» PASSAGE

If You’ve Thought About Biking to Work: Read This First

So you’ve been thinking about it. Biking to work. The idea shows up in your brain somewhere between “I should drink more water” and “why is my parking lot a medieval battle arena at 8:12 a.m.” 

Before anything else, welcome. You are now entering what we call the unofficial bike commuter onboarding experience, also known as “a series of small realizations that will change your personality slightly.” 

This is not a lecture. This is a manual. A field guide, if you will. A slightly chaotic memo from the future version of you who already became a bike commuter and refuses to shut up about it. 

STAGE 1: THE THOUGHT SPIRAL

It usually starts simple. 

What if I bike to work?” 

Then your brain immediately responds with: 

• What if I sweat through my entire existence? 

• What if I become a puddle of regret halfway there? 

• What if a hill appears out of nowhere and I am now Sisyphus? 

Normal. That’s standard phase 1 introspection. 

But here’s the secret: every bike commuter has had the same internal meltdown. You just have to ignore it and keep going anyway. 

Unsplash.com/Jonathan Borba


STAGE 2: THE FIRST ATTEMPT (A DOCUMENTED EVENT)

Your first time you bike to work will feel like a documentary.

» SUPPLIED DATA

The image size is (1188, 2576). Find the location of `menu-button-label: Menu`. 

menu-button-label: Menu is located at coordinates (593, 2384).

* * *

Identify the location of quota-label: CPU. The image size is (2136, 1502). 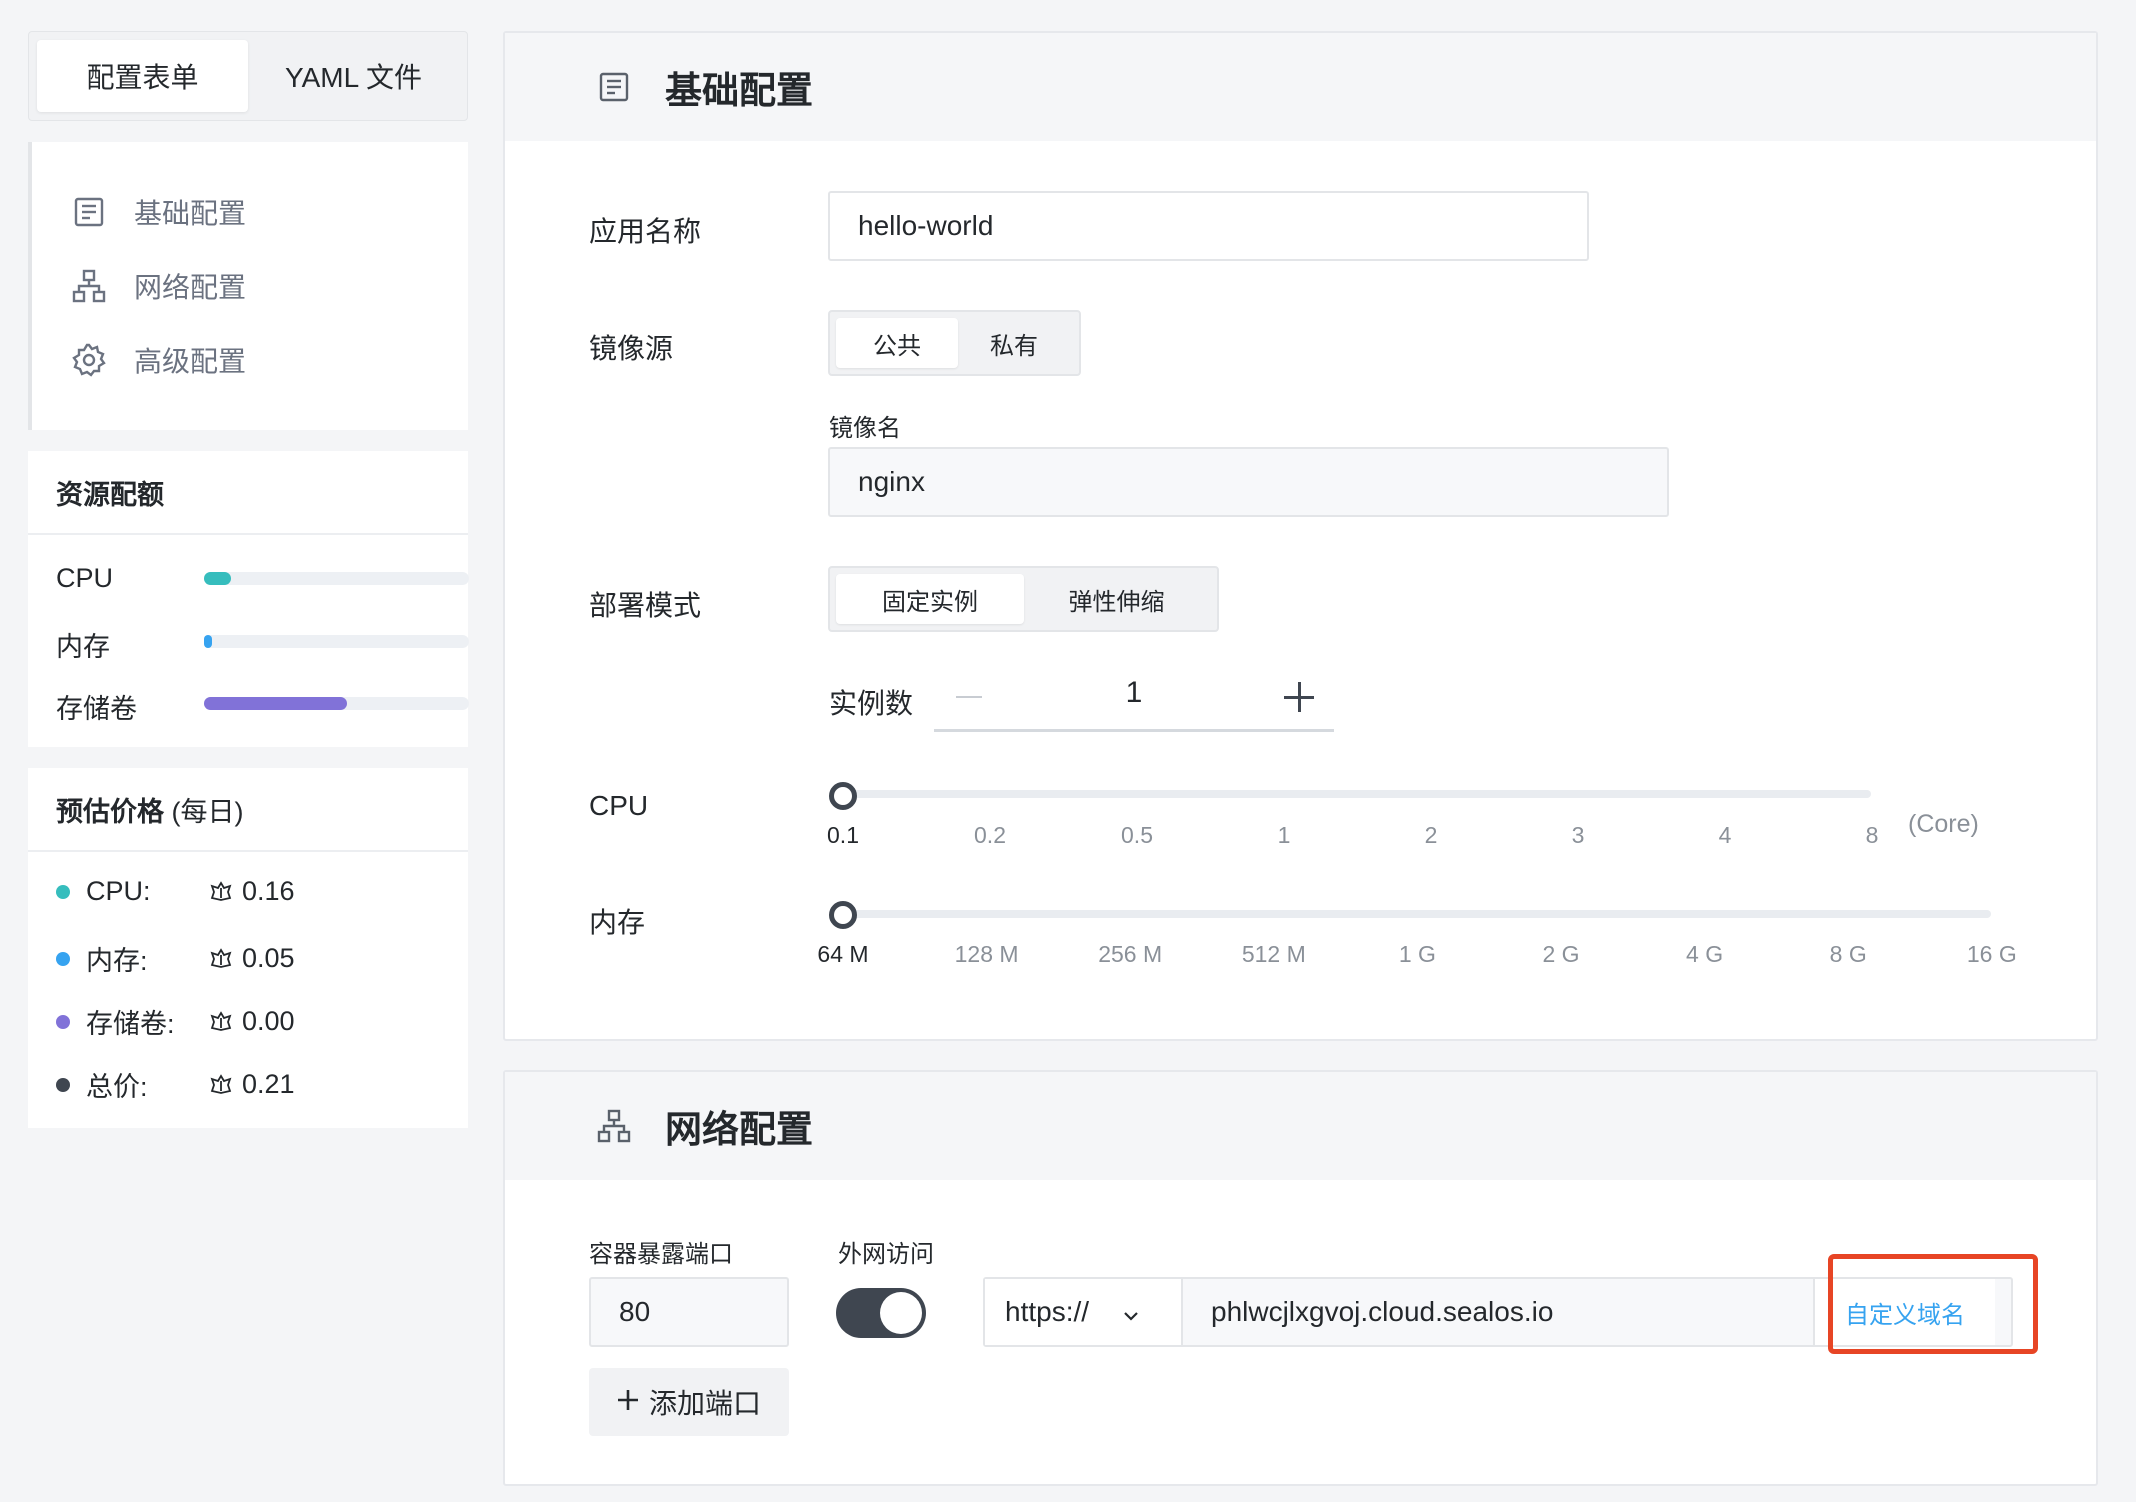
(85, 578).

» PROMPT 1
Please revise the section of the biking-to-work piece that opens with the words "What if I bike" and closes with "regret halfway there?", swapping "puddle of regret" for "heap of regret".
» PROMPT 2
Pick up the biking-to-work piece after its last sentence and keep writing.
The data comes from a different source than the biking-to-work piece.

» EXPECTED ANSWER 1
What if I bike to work?” 

Then your brain immediately responds with: 

• What if I sweat through my entire existence? 

• What if I become a heap of regret halfway there?

» EXPECTED ANSWER 2
You will pack things you absolutely do not need, like you are preparing for a wilderness expedition: • Three snacks (you will eat zero) • A dramatic backup outfit (you will not change) • An emotional support water bottle (you already use one of these at the office every day, you do not need two) 

You will also underestimate something critical. Usually wind. Or your ability to be immediately humbled by something as simple as a slightly longer distance than you expected. 

Still, you will arrive. Possibly sweaty. Possibly triumphant. Possibly questioning every life choice up to this point. 

That’s the initiation. 

Unsplash.com/Chris Barbalis

STAGE 3: YOU MEET OTHER BIKE COMMUTERS

This is where things get interesting. 

You will start noticing them. The bike commuter ecosystem.

There is: • The Speed Person – treats every light like it insulted their family • The Chill Cruiser – somehow looks refreshed every time you see them • The All-In Cyclist – has reflective gear you didn’t know existed • The “I just discovered biking and now I am emotionally attached to it” person – this will be you at some point 

You are not alone. You are just newly recruited. 


STAGE 4: THE REALIZATION

Here is the part nobody announces: Biking to work is not about becoming a different person. 

It is about realizing your commute doesn’t have to be dead time.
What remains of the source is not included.